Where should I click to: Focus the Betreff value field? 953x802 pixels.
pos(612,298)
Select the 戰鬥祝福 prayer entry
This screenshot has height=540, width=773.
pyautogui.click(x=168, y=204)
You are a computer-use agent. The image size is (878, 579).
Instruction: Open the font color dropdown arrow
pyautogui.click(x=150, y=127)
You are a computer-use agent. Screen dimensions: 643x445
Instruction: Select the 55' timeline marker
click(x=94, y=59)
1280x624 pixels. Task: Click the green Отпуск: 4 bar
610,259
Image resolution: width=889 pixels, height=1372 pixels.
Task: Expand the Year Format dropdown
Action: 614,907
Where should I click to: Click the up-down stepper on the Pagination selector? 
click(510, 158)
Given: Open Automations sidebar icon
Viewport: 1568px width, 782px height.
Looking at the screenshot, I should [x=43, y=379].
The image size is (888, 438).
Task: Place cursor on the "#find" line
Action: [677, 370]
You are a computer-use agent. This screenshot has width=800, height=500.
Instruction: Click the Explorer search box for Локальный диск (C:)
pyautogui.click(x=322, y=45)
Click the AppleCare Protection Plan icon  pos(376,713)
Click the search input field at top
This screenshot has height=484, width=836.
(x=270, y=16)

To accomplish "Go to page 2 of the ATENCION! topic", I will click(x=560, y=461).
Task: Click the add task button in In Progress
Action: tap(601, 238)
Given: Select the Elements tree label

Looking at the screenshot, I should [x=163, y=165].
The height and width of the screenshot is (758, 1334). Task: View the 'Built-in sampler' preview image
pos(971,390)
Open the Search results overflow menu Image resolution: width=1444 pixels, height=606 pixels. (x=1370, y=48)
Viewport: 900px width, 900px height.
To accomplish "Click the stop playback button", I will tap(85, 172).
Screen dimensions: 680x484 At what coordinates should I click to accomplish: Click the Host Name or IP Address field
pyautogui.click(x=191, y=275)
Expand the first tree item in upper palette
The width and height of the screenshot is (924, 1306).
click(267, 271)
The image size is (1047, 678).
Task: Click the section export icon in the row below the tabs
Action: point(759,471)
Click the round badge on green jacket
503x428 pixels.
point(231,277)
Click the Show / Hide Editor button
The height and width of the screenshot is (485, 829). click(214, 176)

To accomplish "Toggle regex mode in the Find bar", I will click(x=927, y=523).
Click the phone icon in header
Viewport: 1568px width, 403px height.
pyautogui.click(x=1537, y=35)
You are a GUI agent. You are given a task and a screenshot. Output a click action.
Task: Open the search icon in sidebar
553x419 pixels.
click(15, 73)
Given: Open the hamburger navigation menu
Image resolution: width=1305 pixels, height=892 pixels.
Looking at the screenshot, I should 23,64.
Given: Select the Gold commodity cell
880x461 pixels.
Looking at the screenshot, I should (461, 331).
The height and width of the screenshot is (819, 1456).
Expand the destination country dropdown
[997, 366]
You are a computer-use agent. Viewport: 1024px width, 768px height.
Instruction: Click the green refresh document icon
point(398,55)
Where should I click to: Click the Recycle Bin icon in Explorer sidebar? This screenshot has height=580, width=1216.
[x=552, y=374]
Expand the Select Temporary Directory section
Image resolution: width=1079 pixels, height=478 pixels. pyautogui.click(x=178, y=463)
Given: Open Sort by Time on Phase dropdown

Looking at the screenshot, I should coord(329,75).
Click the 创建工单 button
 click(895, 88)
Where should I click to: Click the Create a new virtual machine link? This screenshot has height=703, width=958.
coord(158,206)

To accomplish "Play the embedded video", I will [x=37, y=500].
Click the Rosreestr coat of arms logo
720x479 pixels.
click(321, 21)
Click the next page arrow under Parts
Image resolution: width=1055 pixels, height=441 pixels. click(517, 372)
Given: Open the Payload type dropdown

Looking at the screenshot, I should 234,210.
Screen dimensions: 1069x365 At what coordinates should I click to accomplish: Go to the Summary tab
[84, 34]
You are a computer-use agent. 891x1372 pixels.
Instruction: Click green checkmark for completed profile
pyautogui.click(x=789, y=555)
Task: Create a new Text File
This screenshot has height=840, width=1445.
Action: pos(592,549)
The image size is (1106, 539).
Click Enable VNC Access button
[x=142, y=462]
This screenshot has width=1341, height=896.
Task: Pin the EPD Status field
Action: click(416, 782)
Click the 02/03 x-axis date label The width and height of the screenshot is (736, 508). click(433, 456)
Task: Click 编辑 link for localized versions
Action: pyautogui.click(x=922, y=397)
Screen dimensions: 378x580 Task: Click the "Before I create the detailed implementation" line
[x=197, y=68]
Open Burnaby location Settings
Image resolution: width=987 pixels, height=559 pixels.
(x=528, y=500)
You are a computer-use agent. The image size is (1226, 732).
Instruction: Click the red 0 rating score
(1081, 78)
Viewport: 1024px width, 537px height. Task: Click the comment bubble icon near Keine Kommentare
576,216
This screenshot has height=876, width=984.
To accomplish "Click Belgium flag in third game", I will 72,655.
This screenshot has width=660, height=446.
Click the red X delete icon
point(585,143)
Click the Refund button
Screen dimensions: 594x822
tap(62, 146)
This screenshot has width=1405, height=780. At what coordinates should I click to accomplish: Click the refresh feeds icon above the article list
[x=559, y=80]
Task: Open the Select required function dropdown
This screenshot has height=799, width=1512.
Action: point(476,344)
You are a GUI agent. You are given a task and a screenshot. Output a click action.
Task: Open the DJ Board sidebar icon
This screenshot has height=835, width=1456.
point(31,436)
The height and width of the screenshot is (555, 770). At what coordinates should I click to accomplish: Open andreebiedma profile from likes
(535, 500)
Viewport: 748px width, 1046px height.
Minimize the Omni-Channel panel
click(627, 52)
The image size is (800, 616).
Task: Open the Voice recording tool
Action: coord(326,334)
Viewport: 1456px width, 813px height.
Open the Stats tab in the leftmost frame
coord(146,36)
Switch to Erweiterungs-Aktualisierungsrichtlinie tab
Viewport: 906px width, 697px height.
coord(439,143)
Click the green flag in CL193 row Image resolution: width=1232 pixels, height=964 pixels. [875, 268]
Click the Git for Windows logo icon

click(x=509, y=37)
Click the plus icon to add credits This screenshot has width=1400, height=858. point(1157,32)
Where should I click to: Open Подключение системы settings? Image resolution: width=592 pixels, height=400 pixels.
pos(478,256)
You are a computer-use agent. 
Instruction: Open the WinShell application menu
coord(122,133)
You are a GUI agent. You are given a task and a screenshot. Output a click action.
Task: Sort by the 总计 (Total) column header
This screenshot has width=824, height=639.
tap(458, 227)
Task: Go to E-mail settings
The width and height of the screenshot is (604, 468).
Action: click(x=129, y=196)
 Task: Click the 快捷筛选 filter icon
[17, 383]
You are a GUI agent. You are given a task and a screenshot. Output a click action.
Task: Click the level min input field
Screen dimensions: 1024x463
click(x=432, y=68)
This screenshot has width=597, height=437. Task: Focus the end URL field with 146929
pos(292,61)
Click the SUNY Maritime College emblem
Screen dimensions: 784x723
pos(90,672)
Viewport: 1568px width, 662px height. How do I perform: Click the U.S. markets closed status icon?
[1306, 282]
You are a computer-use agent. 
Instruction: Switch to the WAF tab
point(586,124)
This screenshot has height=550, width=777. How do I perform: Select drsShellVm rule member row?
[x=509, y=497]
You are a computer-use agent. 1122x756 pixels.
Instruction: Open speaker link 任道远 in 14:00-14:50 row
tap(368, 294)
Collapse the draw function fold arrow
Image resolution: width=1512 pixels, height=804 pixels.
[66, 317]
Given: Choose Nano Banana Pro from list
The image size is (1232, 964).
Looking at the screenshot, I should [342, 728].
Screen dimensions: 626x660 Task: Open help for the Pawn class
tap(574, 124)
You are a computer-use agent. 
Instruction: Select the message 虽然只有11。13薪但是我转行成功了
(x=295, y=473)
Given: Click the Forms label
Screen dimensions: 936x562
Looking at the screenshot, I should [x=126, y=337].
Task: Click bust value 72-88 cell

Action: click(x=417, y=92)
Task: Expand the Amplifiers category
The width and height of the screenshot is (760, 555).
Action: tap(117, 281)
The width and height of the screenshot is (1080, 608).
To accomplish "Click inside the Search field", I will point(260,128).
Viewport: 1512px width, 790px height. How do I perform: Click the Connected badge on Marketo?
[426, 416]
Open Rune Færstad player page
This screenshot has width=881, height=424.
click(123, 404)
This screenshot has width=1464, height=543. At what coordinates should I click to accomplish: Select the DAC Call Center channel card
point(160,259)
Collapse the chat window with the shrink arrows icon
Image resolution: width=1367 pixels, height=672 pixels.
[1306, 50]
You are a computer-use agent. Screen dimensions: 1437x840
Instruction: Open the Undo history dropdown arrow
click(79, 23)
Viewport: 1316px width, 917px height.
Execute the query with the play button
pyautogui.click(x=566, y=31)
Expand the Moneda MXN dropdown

* * * * * * * * *

→ **YOUR INSTRUCTIONS**: Rewrite everything from the line containing "Open Rune Færstad player page" down to the end of the listing, substituting "Redo history" for "Undo history" and changing nothing else.

→ **FULL ANSWER**:
Open Rune Færstad player page
This screenshot has width=881, height=424.
click(123, 404)
This screenshot has width=1464, height=543. At what coordinates should I click to accomplish: Select the DAC Call Center channel card
point(160,259)
Collapse the chat window with the shrink arrows icon
Image resolution: width=1367 pixels, height=672 pixels.
[1306, 50]
You are a computer-use agent. Screen dimensions: 1437x840
Instruction: Open the Redo history dropdown arrow
click(79, 23)
Viewport: 1316px width, 917px height.
Execute the query with the play button
pyautogui.click(x=566, y=31)
Expand the Moneda MXN dropdown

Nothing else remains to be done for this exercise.